As the Health IT Policy Committee's Privacy and Security "Tiger Team" continues its work to provide recommendations and suggested policy guidance on health information exchange, there appears to be some concern among hospitals and other HIPAA-covered entities that the recommendations, if implemented in federal rulemaking, would go add to the security and privacy requirements already in effect under the HIPAA Security Rule and Privacy Rule, and would go beyond the strengthened federal regulations included in the Health Information Technology for Economic and Clinical Health (HITECH) Act. According to a report from Modern Healthcare's Joseph Conn, a representative of the Federation of American Hospitals raised such concerns during the public comment period of the Health IT Policy Committee's November 19 meeting. The comments offered at the meeting related specifically to still-pending recommendations on patient privacy and, especially, consent. Previous briefings by Tiger Team leaders have both acknowledged the applicability of HIPAA and other relevant laws in specifying situations in which consent is not required, but in the face of potentially expanded health data sharing through the adoption of electronic health record (EHR) and health information exchange (HIE) systems, committee members have suggested that current regulations do not adequately reflect patient expectations about controlling the use and disclosure of their personal health information, especially when that information is shared via HIE. With so much attention focused on the government's meaningful use incentive program to encourage EHR technology adoption, the lack (so far) of any privacy provisions in meaningful use rules and standards has prompted Tiger Team discussions about ways to do more to protect patient privacy rights.

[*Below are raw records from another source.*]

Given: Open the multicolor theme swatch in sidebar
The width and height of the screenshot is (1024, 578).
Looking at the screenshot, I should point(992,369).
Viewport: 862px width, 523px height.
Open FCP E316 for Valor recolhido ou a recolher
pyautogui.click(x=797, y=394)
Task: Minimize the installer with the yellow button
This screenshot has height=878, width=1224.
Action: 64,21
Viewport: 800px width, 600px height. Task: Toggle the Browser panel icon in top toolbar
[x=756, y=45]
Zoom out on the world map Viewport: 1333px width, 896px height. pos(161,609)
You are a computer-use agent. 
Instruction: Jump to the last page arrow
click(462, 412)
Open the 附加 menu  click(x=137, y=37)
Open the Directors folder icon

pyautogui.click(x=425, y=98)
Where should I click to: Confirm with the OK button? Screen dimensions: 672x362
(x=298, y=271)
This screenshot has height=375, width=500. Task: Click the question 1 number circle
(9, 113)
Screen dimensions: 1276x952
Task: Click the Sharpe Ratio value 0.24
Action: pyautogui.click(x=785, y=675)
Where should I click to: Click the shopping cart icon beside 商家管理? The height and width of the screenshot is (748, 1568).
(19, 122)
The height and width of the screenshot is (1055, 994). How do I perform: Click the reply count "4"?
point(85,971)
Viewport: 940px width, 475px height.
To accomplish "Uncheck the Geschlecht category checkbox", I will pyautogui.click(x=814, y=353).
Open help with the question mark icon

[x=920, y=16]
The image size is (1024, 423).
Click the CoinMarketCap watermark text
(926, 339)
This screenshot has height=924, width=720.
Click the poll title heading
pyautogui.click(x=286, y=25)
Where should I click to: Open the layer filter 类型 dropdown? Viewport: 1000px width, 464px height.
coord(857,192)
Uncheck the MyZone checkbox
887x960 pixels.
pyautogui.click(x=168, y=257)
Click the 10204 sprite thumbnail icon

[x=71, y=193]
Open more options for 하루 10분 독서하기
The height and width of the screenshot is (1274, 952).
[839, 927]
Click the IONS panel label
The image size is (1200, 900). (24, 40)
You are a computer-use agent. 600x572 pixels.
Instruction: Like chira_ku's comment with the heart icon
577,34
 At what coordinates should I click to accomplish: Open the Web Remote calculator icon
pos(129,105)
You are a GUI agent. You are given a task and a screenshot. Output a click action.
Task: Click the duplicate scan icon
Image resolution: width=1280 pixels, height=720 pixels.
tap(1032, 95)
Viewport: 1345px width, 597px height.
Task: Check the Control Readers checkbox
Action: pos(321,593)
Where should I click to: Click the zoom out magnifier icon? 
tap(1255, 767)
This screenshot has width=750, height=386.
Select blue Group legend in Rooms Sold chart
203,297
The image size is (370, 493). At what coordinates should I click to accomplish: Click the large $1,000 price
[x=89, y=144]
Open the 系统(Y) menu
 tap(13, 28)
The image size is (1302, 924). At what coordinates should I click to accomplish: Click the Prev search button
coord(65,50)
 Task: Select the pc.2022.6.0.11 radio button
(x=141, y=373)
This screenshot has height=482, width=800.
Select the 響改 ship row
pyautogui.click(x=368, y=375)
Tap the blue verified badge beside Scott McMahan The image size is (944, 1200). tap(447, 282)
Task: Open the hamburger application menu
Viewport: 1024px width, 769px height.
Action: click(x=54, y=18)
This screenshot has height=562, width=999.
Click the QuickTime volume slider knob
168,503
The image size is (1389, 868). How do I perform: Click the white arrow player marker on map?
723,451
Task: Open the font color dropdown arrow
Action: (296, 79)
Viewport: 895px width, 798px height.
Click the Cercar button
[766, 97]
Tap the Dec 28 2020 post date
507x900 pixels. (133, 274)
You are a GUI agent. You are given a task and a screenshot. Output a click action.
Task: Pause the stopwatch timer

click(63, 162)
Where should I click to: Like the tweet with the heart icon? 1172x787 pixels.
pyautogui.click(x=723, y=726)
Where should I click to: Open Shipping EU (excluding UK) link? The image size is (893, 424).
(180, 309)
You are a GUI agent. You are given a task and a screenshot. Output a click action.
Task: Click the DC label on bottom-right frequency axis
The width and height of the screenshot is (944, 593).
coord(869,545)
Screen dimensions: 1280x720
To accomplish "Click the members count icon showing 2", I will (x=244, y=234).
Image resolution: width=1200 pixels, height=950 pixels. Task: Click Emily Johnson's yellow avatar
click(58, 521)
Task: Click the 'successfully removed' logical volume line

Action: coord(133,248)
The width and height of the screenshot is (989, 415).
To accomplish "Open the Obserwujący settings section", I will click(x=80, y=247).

During the November 19 meeting, Tiger Team co-chairs Deven McGraw and Paul Egerman presented a set of proposed recommendations for provider authentication in health information exchange, intended in part to address a perceived gap in the HIPAA Security Rule, which requires that HIPAA-covered entities implement policies and procedures to authenticate individual users or entities seeking access to protected health information (45 CFR §164.312(d)), but does not stipulate the means by which such authentication should occur. The Tiger Team advocates mandating the use of digital certificates for entity authentication for all entities involved in health information exchange. Adopting such an approach would require not only the technical capability to implement and use digital certificates among entities participating in HIEs, but also the establishment of a formal process for validating would-be participants (to ensure they are legitimate organizations) and for issuing credentials to approved entities. The authentication model for the Nationwide Health Information Network (NHIN) has long been envisioned to use a single, centralized certificate authority to issue credentials and manage certificate validity, revocation, and related maintenance processes. The most recent recommendations from the Tiger Team suggest that instead of relying on a central authority, the Office of the National Coordinator should establish an accreditation program (perhaps similar to the one used for accrediting EHR testing and certifying bodies under the meaningful use program) to authorize multiple certificate issuers. While a federated or distributed model for credentialing would almost certainly be more scalable than a single-issuer model, there remain unaddressed aspects of governance and oversight related to how ONC can ensure that organizations seeking approval as certificate issuers conform to all relevant technical and governance criteria, and are sufficiently trustworthy to handle entity identity proofing and issue authentication credentials.
Even though some changes to federal health data privacy and security regulations included in HITECH have not yet been implemented, HIPAA remains established law, and additional changes to the provisions in the Security Rule and Privacy Rule cannot be made simply through rulemaking by an executive agency like HHS. While specific changes to the law must be made by the legislature, the Office of the National Coordinator and the HHS Office for Civil Rights generally have the authority to impose additional criteria or specific requirements on HIPAA-covered entities associated with audit standard used to assess compliance, or as conditions for receiving federal funds, whether under meaningful use or one the various federal grant programs intended to promote or expand the adoption of health IT. There seems to be some renewed emphasis on HIPAA compliance, based in part on the expectation that OCR will soon begin to proactively audit covered entities and business associates for compliance with the Security and Privacy Rules. In this environment, it is perhaps understandable that covered entities would object in advance to the prospect of any further changes in the regulatory requirements for which these entities will be held accountable. The fact remains, however, that the law as enacted was not primarily intended to encourage health IT adoption, and if widespread use of such technology is going to be achieved, some of the regulatory areas that leave room for interpretation may need to be augmented with more specific guidance or requirements.